Immutability is an important pillar of the cloud computing approach. It simply means that an infrastructure (such as an instance, container, or even complex clusters) can only be replaced by a different version and not modified to achieve the target deployment. Therefore, we usually do not change anything inside a running container (for example, installing packages or updating config files manually), even though it could be possible in some contexts. Rather, we replace its base image with a new updated version. This also ensures that every copy of the running containers stays in sync with others.
When a container is executed, a new read/write thin layer is created on top of the image. This layer is ephemeral, thus any changes on top of it will be lost after the container is destroyed:
This leads to another important statement: we do not store anything inside containers. Their only purpose is to offer a working and consistent runtime environment for our applications. Data must be accessed externally, by using bind mounts inside the container itself or network storage (such as Network File System (NFS), Simple Storage Service (S3), Internet Small Computer System Interface (iSCSI), and so on).
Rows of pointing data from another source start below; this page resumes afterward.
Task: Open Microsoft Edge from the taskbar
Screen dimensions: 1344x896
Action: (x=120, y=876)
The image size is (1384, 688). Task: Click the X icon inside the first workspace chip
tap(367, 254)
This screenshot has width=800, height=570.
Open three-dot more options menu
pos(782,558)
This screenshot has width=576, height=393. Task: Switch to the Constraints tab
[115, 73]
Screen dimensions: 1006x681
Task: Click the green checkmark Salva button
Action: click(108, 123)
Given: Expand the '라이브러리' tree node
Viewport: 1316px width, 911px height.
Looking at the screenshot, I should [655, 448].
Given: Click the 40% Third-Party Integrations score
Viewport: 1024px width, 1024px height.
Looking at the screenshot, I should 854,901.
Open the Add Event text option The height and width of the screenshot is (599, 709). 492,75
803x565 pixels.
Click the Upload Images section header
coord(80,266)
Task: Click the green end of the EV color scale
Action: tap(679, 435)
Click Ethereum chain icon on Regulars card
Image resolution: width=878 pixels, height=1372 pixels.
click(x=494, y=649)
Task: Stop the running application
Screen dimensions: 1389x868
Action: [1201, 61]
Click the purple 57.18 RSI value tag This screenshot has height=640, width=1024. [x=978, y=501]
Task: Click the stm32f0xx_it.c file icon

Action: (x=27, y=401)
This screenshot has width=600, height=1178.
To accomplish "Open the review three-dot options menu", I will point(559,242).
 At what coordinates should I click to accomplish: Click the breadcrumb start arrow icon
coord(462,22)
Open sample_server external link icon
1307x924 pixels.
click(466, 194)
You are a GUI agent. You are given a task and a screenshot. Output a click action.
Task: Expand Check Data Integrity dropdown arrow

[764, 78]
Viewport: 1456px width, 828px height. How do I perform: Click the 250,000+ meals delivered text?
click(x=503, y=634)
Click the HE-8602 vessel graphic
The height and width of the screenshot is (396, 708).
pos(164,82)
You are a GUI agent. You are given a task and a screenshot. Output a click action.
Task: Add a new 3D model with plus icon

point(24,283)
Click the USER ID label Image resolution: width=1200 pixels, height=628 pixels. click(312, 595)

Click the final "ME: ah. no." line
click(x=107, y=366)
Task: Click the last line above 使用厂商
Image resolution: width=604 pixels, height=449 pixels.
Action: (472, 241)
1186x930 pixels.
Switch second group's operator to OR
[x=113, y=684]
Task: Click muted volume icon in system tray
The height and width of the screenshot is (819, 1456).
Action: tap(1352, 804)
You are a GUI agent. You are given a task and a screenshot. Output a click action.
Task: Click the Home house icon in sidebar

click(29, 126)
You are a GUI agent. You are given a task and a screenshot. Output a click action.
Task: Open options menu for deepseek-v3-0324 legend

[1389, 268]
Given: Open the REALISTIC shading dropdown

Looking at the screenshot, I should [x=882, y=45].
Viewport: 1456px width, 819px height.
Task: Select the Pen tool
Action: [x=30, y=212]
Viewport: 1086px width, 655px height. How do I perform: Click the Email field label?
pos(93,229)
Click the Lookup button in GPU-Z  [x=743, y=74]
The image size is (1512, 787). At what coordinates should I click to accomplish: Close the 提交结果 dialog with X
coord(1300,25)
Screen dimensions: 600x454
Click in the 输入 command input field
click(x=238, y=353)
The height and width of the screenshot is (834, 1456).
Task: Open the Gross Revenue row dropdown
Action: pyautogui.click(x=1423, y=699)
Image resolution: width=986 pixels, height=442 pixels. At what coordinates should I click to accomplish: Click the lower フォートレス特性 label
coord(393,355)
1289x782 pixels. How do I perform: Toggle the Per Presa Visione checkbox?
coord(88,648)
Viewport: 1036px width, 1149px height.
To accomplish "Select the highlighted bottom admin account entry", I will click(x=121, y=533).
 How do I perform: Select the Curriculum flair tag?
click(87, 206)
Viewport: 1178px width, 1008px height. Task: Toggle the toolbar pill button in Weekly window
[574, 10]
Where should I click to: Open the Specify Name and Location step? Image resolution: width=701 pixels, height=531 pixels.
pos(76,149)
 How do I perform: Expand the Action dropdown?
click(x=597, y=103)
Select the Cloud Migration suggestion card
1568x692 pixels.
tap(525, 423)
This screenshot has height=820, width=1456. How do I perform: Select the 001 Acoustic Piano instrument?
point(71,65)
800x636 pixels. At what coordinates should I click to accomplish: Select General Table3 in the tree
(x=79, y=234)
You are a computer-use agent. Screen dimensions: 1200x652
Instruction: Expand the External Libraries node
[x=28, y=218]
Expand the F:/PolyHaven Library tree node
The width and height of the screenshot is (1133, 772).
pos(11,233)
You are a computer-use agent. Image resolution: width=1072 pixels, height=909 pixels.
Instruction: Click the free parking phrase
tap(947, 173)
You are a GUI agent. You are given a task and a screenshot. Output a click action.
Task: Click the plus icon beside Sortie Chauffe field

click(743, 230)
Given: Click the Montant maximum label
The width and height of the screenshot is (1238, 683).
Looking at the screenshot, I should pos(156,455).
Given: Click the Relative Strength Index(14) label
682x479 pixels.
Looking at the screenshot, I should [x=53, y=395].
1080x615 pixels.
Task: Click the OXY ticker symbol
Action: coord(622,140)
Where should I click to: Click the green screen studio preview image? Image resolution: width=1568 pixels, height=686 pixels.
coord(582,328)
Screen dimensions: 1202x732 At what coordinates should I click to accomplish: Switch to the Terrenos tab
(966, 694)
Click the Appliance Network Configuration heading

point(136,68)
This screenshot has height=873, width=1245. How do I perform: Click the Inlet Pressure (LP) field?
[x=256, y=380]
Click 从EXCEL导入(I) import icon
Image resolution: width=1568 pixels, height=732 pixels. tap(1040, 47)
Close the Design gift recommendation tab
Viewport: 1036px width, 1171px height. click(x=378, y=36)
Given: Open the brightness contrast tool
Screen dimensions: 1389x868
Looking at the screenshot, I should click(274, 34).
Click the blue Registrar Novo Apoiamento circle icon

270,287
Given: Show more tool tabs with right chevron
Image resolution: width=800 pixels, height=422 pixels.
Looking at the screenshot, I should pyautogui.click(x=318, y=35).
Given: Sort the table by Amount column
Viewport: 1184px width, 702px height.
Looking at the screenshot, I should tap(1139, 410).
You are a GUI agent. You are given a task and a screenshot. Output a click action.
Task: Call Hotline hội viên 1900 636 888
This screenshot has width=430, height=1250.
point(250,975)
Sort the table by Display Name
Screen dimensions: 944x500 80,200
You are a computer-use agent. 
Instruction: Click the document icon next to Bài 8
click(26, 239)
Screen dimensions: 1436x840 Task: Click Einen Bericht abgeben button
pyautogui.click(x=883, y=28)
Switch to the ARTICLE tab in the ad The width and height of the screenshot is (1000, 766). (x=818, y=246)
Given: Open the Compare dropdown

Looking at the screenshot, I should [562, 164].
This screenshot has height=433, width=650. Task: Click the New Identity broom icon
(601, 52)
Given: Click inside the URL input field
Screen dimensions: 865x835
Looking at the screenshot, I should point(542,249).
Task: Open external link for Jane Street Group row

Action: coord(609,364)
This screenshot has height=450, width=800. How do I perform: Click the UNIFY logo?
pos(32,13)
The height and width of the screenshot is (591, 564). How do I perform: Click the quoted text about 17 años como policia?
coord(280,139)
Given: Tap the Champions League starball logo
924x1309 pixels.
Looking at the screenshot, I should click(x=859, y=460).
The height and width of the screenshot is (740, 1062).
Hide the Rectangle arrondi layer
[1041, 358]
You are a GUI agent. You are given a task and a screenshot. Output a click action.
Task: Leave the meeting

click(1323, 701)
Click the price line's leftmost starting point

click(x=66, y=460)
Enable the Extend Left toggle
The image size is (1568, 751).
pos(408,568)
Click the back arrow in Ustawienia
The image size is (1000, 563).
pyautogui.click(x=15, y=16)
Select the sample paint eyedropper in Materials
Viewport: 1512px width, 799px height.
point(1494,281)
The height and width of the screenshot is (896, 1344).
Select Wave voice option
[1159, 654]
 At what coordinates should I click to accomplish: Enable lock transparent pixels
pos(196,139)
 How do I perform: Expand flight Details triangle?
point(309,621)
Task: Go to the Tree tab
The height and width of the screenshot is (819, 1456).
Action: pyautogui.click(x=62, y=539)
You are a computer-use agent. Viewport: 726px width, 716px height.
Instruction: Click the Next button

Containers' mount isolation and images layered design provide a consistent immutable infrastructure, but more security restrictions are necessary to prevent processes with malicious behaviors escape the container sandbox to steal the host's sensitive information or use the host to attack other machines. The following subsection introduces security considerations to show how container runtimes can limit those behaviors.
A malicious attacker can still make its way through the host filesystem and memory resources. To achieve better security isolation, additional features are available:
- Mandatory access control: SELinux or AppArmor can be used to enforce container isolation against the parent host. These subsystems, and their related command-line utilities, use a policy-based approach to better isolate the running processes in terms of filesystem and network access.
- Capabilities: When an unprivileged process is executed in the system (which means a process with an effective UID different from
0), it is subject to permission checking based on the process credentials (its effective UID). Those permissions, or privileges, are called capabilities and can be enabled independently, assigning to an unprivileged process limited privileged permissions to access specific resources. When running a container, we can add or drop capabilities.
- Secure Computing Mode (Seccomp): This is a native kernel feature that can be used to restrict the syscall that a process is able to make from user space to kernel space. By identifying the strictly necessary privileges needed by a process to run, administrators can apply seccomp profiles to limit the attack surface.
Applying the preceding security features manually is not always easy and immediate, as some of them require a shallow learning curve. Instruments that automate and simplify (possibly in a declarative way) these security constraints provide a high value.
We will discuss security topics in further detail later in this book.
Container engines and runtimes
Despite being feasible and particularly useful from a learning point of view, running and securing containers manually is an unreliable and complex approach. It is too hard to reproduce and automate on production environments and can easily lead to configuration drift among different hosts.
This is the reason container engines and runtimes were born – to help automate the creation of a container and all the related tasks necessary that culminate with a running container.
The two concepts are quite different and tend to be often confused, thus requiring a clearance:
- A container engine is a software tool that accepts and processes requests from users to create a container with all the necessary arguments and parameters. It can be seen as a sort of orchestrator, since it takes care of putting in place all the necessary actions to have the container up and running; yet it is not the effective executor of the container (the container runtime's role).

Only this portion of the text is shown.